*What needs to be done*
For every line in the material, produce an exact copy.
** Opening Given entries block **
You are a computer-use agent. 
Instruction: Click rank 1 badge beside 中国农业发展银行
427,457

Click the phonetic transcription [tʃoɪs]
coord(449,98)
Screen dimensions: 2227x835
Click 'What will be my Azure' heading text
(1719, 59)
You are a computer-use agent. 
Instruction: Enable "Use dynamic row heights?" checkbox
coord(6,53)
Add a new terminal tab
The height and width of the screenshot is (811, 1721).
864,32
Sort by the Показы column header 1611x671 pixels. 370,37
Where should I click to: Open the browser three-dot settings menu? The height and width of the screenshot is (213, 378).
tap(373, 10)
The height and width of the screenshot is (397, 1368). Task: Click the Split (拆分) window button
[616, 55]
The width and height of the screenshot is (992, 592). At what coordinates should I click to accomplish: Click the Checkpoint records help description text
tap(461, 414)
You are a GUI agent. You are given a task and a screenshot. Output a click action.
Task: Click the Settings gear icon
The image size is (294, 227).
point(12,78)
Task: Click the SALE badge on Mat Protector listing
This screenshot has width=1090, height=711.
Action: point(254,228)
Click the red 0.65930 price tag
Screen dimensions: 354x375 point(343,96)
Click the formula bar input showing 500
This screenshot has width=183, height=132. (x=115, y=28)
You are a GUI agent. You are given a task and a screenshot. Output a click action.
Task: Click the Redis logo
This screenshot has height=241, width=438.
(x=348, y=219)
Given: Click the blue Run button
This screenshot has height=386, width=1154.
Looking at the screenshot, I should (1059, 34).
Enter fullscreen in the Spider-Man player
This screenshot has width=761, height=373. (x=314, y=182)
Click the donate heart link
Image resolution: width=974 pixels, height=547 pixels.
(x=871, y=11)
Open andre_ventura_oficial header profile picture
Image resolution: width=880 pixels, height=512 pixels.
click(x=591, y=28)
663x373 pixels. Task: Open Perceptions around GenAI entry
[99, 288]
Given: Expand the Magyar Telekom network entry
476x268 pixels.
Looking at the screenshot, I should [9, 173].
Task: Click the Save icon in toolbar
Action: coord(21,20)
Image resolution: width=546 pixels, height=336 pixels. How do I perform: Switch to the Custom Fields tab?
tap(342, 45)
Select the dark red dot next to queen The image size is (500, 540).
** Closing Given entries block **
*Output of the exercise*
You are a computer-use agent. 
Instruction: Click rank 1 badge beside 中国农业发展银行
427,457

Click the phonetic transcription [tʃoɪs]
coord(449,98)
Screen dimensions: 2227x835
Click 'What will be my Azure' heading text
(1719, 59)
You are a computer-use agent. 
Instruction: Enable "Use dynamic row heights?" checkbox
coord(6,53)
Add a new terminal tab
The height and width of the screenshot is (811, 1721).
864,32
Sort by the Показы column header 1611x671 pixels. 370,37
Where should I click to: Open the browser three-dot settings menu? The height and width of the screenshot is (213, 378).
tap(373, 10)
The height and width of the screenshot is (397, 1368). Task: Click the Split (拆分) window button
[616, 55]
The width and height of the screenshot is (992, 592). At what coordinates should I click to accomplish: Click the Checkpoint records help description text
tap(461, 414)
You are a GUI agent. You are given a task and a screenshot. Output a click action.
Task: Click the Settings gear icon
The image size is (294, 227).
point(12,78)
Task: Click the SALE badge on Mat Protector listing
This screenshot has width=1090, height=711.
Action: point(254,228)
Click the red 0.65930 price tag
Screen dimensions: 354x375 point(343,96)
Click the formula bar input showing 500
This screenshot has width=183, height=132. (x=115, y=28)
You are a GUI agent. You are given a task and a screenshot. Output a click action.
Task: Click the Redis logo
This screenshot has height=241, width=438.
(x=348, y=219)
Given: Click the blue Run button
This screenshot has height=386, width=1154.
Looking at the screenshot, I should (1059, 34).
Enter fullscreen in the Spider-Man player
This screenshot has width=761, height=373. (x=314, y=182)
Click the donate heart link
Image resolution: width=974 pixels, height=547 pixels.
(x=871, y=11)
Open andre_ventura_oficial header profile picture
Image resolution: width=880 pixels, height=512 pixels.
click(x=591, y=28)
663x373 pixels. Task: Open Perceptions around GenAI entry
[99, 288]
Given: Expand the Magyar Telekom network entry
476x268 pixels.
Looking at the screenshot, I should [9, 173].
Task: Click the Save icon in toolbar
Action: coord(21,20)
Image resolution: width=546 pixels, height=336 pixels. How do I perform: Switch to the Custom Fields tab?
tap(342, 45)
Select the dark red dot next to queen The image size is (500, 540).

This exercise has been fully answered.